4) Наконец, Ленин стремится приблизить свой языковой аппарат, — средство производства, субъектом которого должна быть уже не буржуазия, а пролетариат, — к узусу обыденной речи угнетенных: «Ленин, в противоположность многим другим политическим писателям и ораторам, ценит не книжную, а простую разговорную речь и вводит в свои статьи и речи самые обиходные, часто даже грубые слова и выражения». Внимание к речевой обыденности превращает Ленина в своеобразного представителя контркультуры, противостоящей традиционному культурному канону: «Пафос „будничных“ слов и выражений… является отличительной чертой его стиля. Здесь он исторически соприкасается с тем разрушением традиционной „поэтичности“, которое отличало Толстого и которое в резкой форме явилось заново у футуристов — в частности у Маяковского»[454]
. Этой же характерной черте ленинской речи целиком посвящена и статья Льва Якубинского[455].Подводя итог, можно сказать, что опоязовский анализ языка Ленина оказывается переходным звеном, ведущим к тем критическим интуициям (опознание в культуре идеологического аппарата господствующего класса[456]
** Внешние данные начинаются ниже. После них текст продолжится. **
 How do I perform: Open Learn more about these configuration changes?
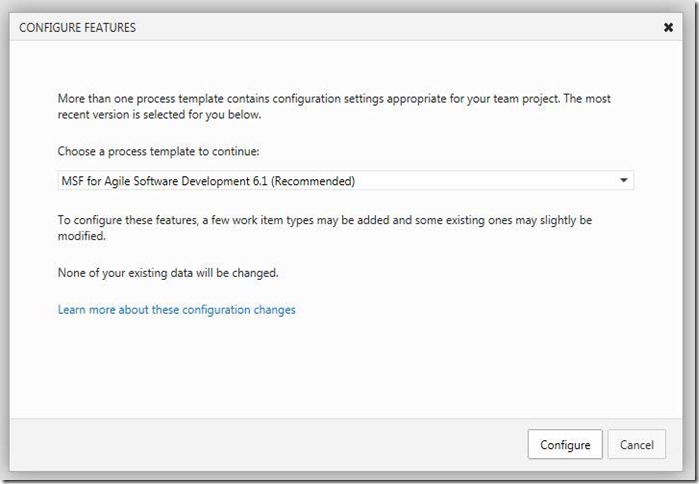coord(177,310)
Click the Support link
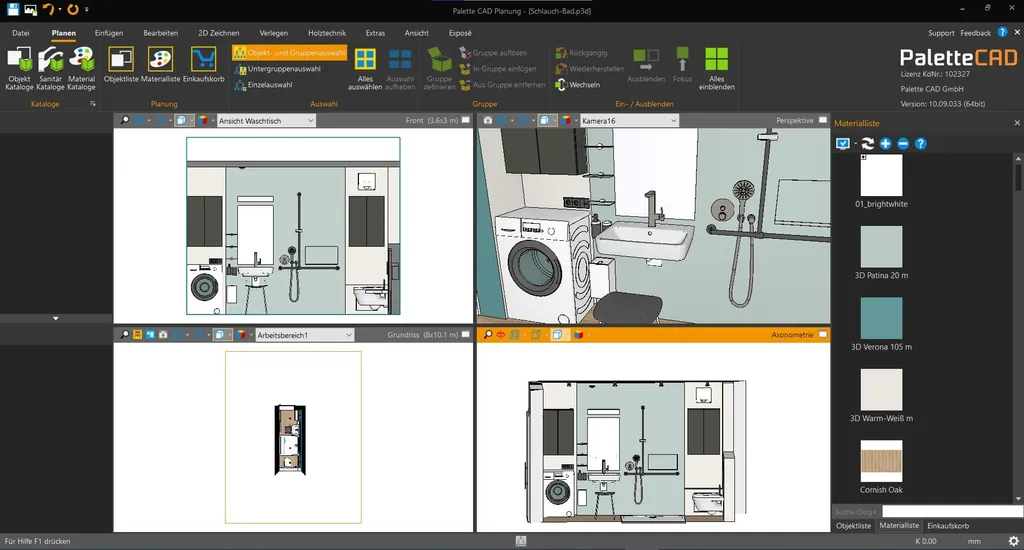 tap(941, 33)
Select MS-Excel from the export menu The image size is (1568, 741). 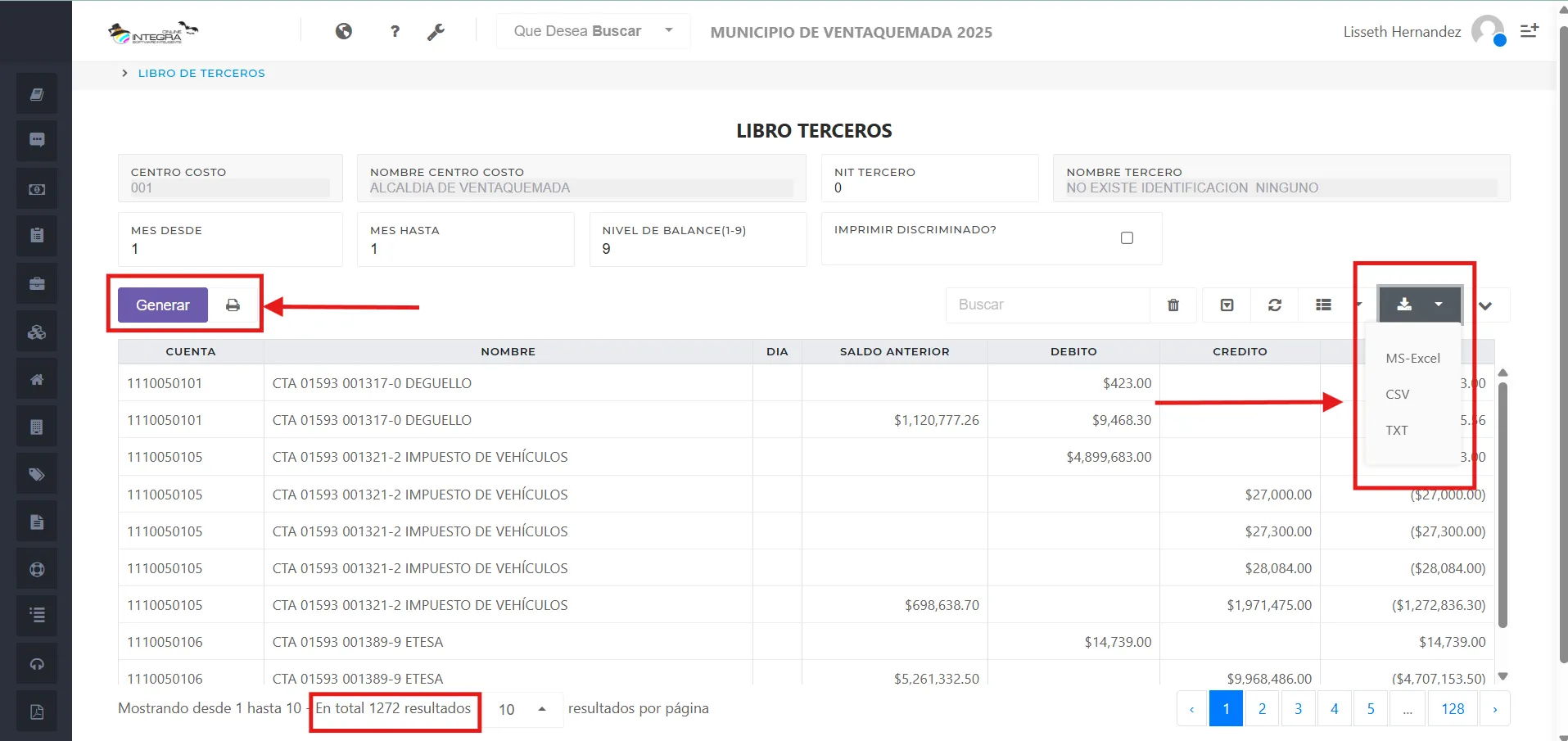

), которые затем станут важной часть. лефовской теории литературы факта, характерного понимания коллективного авторства и культурного производства в целом. Затем через С. Третьякова эти идеи обогатят критическую рефлексию Б. Брехта и В. Беньямина, которые, в свою очередь, станут важным теоретическим источником для постмарксистской культурной критики второй половины XX — начала XXI веков.Синдром переписчика в советской литературе: случай Юрия Германа
В 2010 году моя жена Ольга Рогинская подсказала мне захватывающую тему переписчика в советской литературе, продолжающую идеи Михаила Эпштейна о жертвоприношении пишущего героя у Гоголя и Достоевского, отзывающемся позднее в действительной, хотя и автомифологической, фигуре Николая Федорова и фикциональной — Сербинова в «Чевенгуре» Андрея Платонова[457]
. В ответ на этот сюжет я вспомнил главу «Конвульсивное тело: Гоголь и Достоевский» из навсегда поразившей меня в год моего окончания университета книги Михаила Ямпольского «Демон и лабиринт». Автор этого гипнотического исследования убеждал читателя в том, что Гоголь, а вслед за ним и Достоевский заставляли персонажей выводить свои действия из состояния автоматизма и заново их артикулировать — отсюда пугающий эффект гиперболического мимесиса, часто описываемый как «неестественное» поведение, по мысли автора, не производящее, но имитирующее движение[458]. Кукла или мим, якобы воспроизводящий динамику тела, на самом деле обнажает искусственность и потусторонность повтора. Принцип нарушенного или специфически «прекращенного повтора» — этот яркий признак литературности[459] — характеризует не только уровень истории (story), но и само письмо, или авторский дискурс. Если же повтор не прекращается, но превращается в дурную бесконечность, писатель оборачивается переписчиком. «Демон переписчика» может вселиться в автора — особенно в эпохи, ограничивающие самовыражение. Так, динамика литературного производства в СССР обнаруживает феномен постоянного редактирования и перелицовки писателями своих старых текстов, исходя из новых директив и меняющихся конвенций. Мы дискутировали об этом зимой 2011 года с Игорем Смирновым, осенью на устроенной в его честь конференции я сделал доклад о Викторе Шкловском как переписчике[460]; Игорь Павлович сказал: это важная тема, но ее надо развивать и додумывать. Занимаясь Шкловским, я усвоил «искусство не сводить концы с концами» («Третья фабрика») — но хорошо, когда все же удается вернуться к продуктивным идеям на другом материале. Пример Юрия Германа, чей роман «Наши знакомые» я прочел в 2013 году, подтвердил, что к переписчику непременно следует возвращаться[461].